◆ **TO DO**:
Report every line of the records that contains the word "Total".

(Saved data entries)
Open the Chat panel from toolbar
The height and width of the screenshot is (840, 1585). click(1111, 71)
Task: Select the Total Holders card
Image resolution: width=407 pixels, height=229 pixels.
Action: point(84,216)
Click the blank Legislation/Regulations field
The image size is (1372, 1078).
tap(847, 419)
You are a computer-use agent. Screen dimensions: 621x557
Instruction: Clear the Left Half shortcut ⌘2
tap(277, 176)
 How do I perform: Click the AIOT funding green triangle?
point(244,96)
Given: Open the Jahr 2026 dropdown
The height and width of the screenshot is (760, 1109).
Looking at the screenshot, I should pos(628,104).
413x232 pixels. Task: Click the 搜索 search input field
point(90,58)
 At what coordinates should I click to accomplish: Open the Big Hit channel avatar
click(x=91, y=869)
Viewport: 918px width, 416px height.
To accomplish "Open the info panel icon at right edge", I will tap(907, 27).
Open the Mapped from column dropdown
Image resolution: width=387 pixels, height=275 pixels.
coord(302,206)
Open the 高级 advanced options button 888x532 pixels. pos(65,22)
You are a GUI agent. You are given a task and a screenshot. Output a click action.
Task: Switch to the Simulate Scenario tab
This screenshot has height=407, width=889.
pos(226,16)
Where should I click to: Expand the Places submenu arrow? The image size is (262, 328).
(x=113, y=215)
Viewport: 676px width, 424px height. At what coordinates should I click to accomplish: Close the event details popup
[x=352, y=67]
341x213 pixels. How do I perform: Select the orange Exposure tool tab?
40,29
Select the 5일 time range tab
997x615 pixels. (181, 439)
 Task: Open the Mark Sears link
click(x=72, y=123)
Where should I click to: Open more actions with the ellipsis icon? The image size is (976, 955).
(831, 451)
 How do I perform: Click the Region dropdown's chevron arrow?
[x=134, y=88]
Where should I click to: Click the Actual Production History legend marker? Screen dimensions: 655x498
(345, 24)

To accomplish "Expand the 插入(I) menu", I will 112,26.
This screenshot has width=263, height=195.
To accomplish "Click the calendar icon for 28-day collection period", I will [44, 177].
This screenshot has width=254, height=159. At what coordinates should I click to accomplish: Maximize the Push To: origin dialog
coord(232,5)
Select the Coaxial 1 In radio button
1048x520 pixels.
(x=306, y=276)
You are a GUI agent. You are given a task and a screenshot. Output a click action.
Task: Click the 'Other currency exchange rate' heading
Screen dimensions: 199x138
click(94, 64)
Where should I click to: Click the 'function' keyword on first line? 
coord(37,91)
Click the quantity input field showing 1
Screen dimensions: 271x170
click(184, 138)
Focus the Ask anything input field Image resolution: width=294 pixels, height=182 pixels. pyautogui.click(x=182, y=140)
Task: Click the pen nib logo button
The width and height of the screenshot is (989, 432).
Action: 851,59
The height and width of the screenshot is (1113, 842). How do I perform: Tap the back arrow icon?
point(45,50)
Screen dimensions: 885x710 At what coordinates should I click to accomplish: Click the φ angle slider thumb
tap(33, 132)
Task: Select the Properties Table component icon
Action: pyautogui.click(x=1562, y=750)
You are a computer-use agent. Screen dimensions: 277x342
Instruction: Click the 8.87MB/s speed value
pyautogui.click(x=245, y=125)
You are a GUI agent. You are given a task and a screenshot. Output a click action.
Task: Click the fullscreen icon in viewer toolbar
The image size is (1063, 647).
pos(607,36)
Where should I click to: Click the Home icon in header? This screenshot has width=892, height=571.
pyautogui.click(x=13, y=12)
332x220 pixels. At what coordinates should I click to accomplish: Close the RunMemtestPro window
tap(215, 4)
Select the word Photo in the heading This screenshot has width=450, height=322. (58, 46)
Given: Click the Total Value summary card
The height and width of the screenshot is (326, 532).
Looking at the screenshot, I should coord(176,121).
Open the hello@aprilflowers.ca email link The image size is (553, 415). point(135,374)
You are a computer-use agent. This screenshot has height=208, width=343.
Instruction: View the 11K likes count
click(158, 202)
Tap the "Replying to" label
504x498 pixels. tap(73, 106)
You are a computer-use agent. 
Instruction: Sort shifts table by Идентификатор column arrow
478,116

◆ **OUTPUT OF THE TASK**:
Task: Select the Total Holders card
Given: Click the Total Value summary card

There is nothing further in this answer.